Political activist Angela Davis to keynote MLK Symposium at Hill Auditorium
Activist, educator and author Angela Davis will deliver the 33rd annual Rev. Dr. Martin Luther King, Jr. Symposium keynote memorial lecture.
Davis’ talk will take place at 10 a.m., Jan. 20 in Hill Auditorium. The event is free and open to the public.
“We are extremely pleased that such an extraordinary leader and educator will join us for this special day of commemoration,” said Lumas J. Helaire, associate director of the Office of Academic Multicultural Initiatives. “Dr. Davis is uniquely poised to speak to our community about the drive and ability to advocate for equality and justice.”

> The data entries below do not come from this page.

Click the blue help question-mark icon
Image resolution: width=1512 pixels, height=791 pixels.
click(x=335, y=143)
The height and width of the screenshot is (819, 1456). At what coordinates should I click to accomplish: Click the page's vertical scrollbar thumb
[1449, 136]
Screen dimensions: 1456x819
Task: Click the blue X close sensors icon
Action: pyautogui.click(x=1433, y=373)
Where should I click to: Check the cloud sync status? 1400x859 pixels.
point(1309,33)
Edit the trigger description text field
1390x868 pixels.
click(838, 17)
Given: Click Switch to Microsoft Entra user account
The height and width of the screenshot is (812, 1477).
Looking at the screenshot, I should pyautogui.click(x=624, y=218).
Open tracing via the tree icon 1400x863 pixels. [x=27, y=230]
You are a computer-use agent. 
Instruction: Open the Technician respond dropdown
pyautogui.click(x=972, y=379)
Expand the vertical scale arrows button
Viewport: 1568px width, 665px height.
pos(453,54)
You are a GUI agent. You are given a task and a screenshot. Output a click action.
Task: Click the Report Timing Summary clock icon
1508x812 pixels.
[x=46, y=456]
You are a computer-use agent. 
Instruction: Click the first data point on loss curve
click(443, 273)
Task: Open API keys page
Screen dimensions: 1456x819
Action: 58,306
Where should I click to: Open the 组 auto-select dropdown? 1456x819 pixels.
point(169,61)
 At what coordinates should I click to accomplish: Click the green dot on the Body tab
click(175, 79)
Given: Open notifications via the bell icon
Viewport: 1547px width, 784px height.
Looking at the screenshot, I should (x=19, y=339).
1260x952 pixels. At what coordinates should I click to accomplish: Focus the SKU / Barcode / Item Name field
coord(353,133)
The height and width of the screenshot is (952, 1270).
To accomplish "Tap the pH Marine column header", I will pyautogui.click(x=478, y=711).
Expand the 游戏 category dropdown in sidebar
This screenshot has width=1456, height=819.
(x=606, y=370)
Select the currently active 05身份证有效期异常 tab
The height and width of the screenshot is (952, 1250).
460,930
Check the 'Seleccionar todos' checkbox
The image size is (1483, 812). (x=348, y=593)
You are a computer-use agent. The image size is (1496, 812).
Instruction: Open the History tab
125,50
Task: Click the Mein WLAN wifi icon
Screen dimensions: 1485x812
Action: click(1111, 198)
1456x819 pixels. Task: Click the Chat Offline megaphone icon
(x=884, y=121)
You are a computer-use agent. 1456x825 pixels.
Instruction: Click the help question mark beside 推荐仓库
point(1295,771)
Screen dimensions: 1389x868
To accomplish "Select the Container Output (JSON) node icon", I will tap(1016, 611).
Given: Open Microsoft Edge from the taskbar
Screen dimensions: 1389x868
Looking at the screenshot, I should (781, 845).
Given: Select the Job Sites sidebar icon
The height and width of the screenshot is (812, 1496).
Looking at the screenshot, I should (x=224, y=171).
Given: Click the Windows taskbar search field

The keynote is co-sponsored by OAMI under the Office of Diversity, Equity & Inclusion, Michigan Athletics and the Stephen M. Ross School of Business, with support from the William K. McInally Memorial Lecture Fund.
Davis, 68, is a distinguished professor emerita in the departments of History of Consciousness and Feminist Studies at the University of California, Santa Cruz. She became a nationally recognized activist in the 1960s as a leader of the Communist Party with close relations to the Black Panther Party.
She came to national attention in 1969 after being removed from her teaching position in the philosophy department at the University of California, Los Angeles as a result of her social activism and her membership in the Communist Party, according to UCSC.
In 1970, she was placed on the Ten Most Wanted list after being charged with purchasing a shotgun used to kill a Marin County, Calif., judge. She was acquitted in 1972.
Davis is the author of nine books and has lectured throughout the United States as well as in Europe, Africa, Asia, Australia and South America. In recent years, a persistent theme of her work has been the range of social problems associated with incarceration and the generalized criminalization of those communities that are most affected by poverty and racial discrimination.
The theme of the 2020 MLK Symposium is “The (Mis) Education of US” a topic that Robert Sellers, vice provost for equity and inclusion and chief diversity officer, said calls on community members to uplift the narrative of those who are traditionally marginalized or left out, and in doing so emphasizes the rich variability within the groups that makes us all human.